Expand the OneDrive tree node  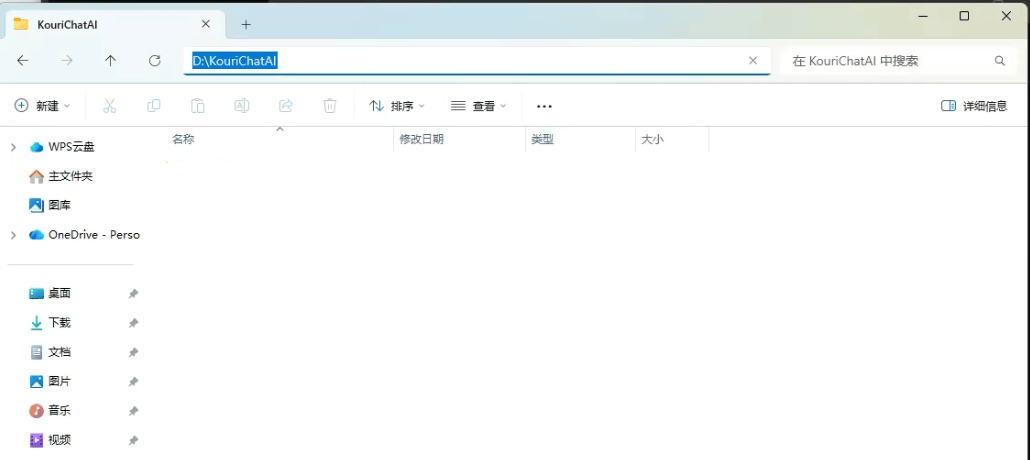click(x=13, y=235)
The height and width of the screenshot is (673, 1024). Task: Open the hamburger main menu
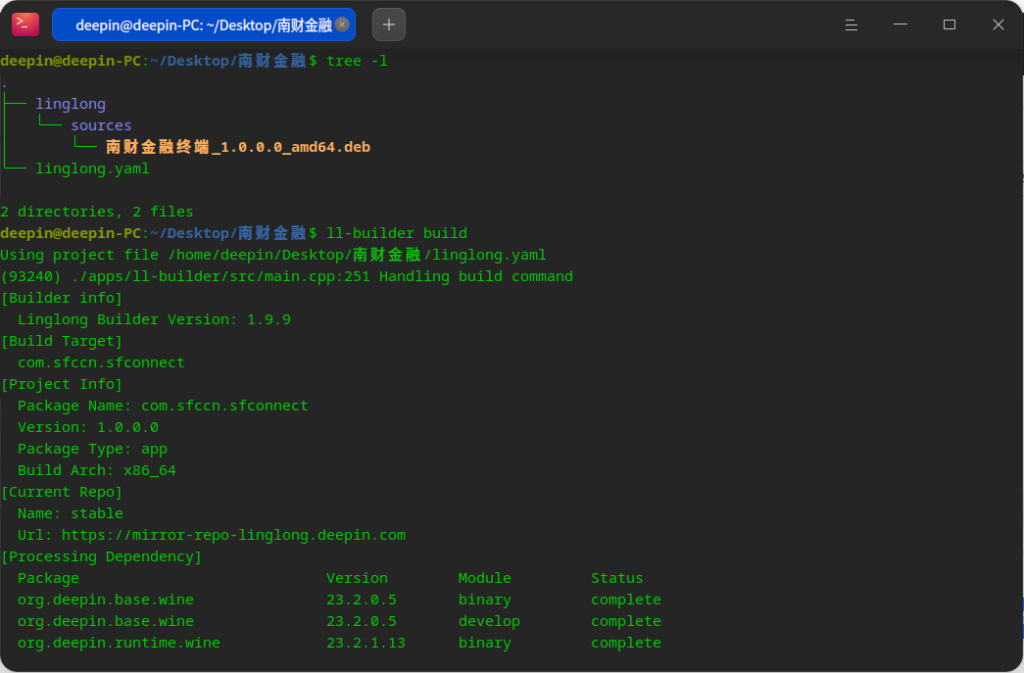851,25
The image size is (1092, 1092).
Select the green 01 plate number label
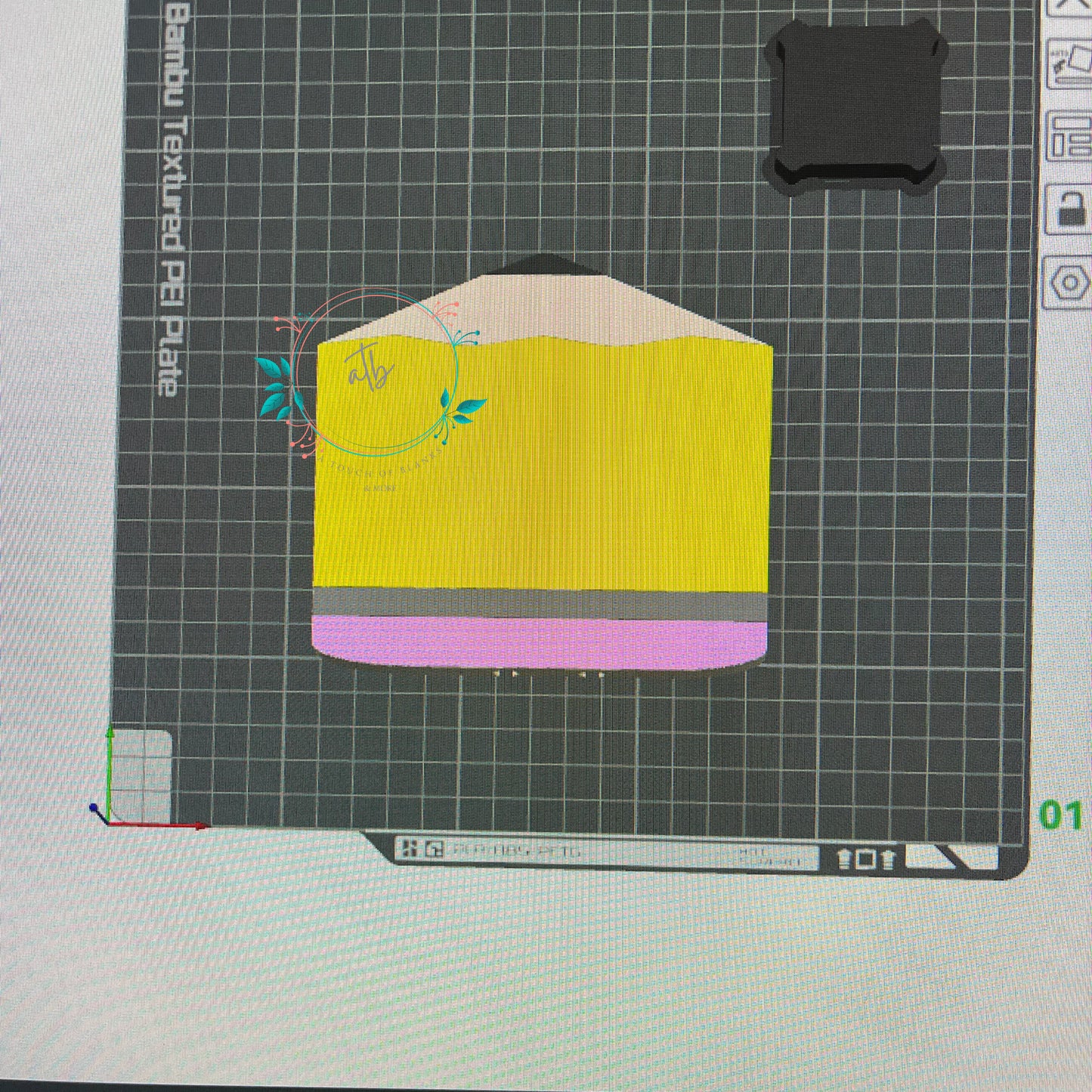pyautogui.click(x=1060, y=816)
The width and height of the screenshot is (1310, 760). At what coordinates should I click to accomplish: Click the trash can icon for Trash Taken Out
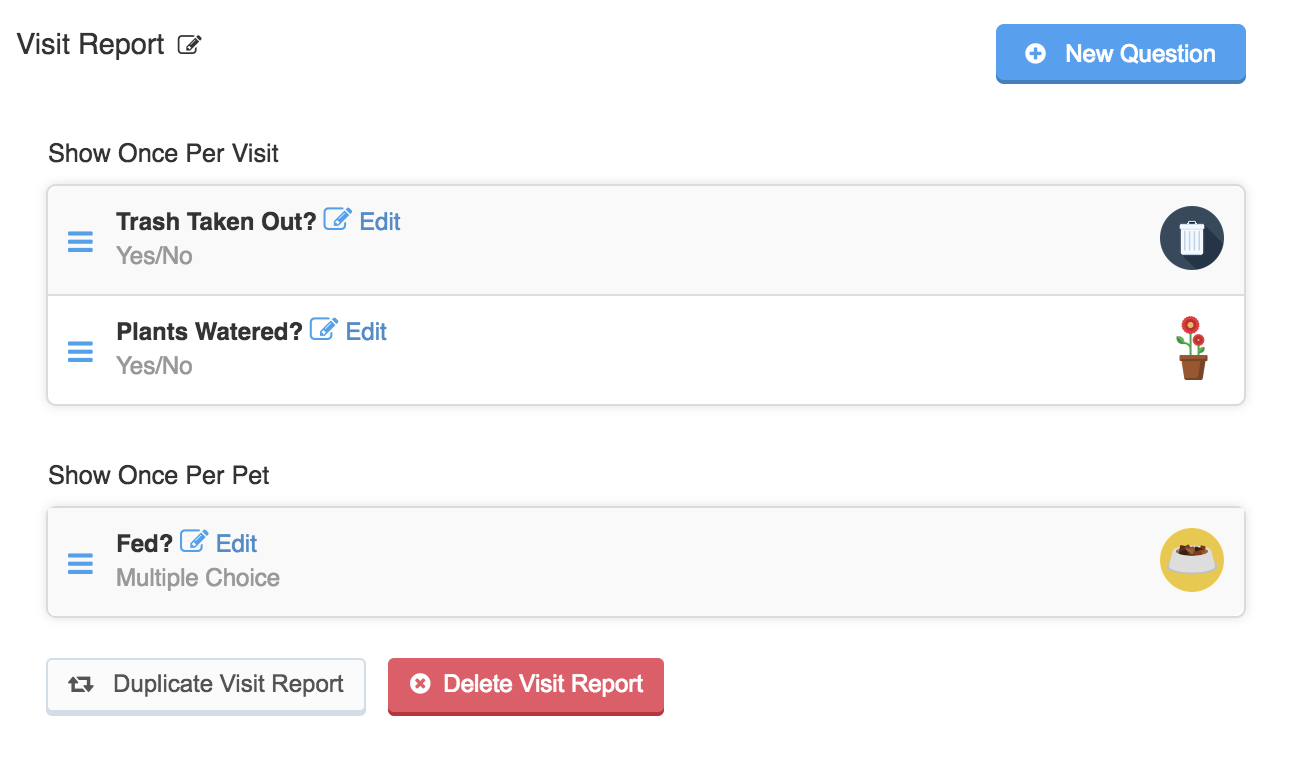1192,238
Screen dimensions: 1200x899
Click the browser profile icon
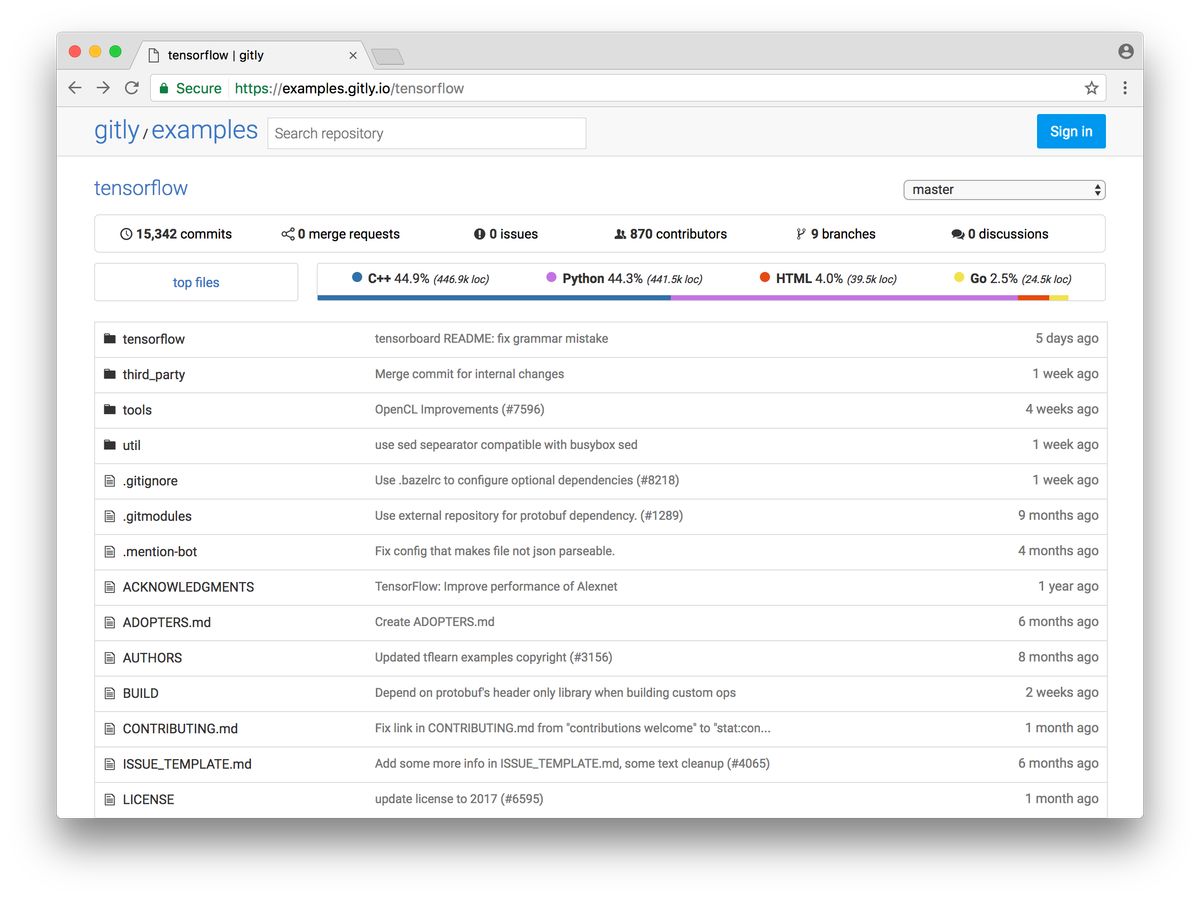point(1125,51)
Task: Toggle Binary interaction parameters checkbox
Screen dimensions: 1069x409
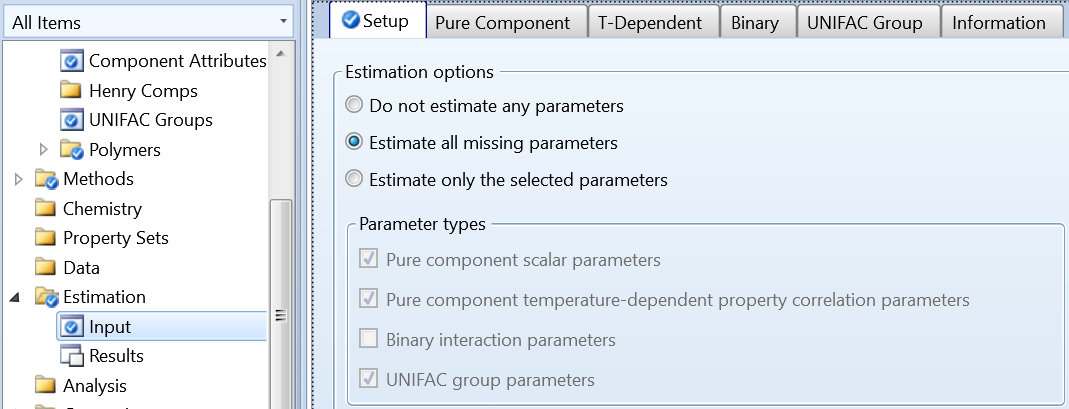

□ □ □ □

◆ HOW TO COMPLETE THIS TASK
For the entries above, the output must hold exactly the lines from the one with "Select the green 01 plate number label" through the last line, both included, and no pictures.

◆ RESPONSE AREA
Select the green 01 plate number label
pyautogui.click(x=1060, y=816)
The width and height of the screenshot is (1310, 760). At what coordinates should I click to accomplish: Click the trash can icon for Trash Taken Out
1192,238
Screen dimensions: 1200x899
Click the browser profile icon
point(1125,51)
Task: Toggle Binary interaction parameters checkbox
Screen dimensions: 1069x409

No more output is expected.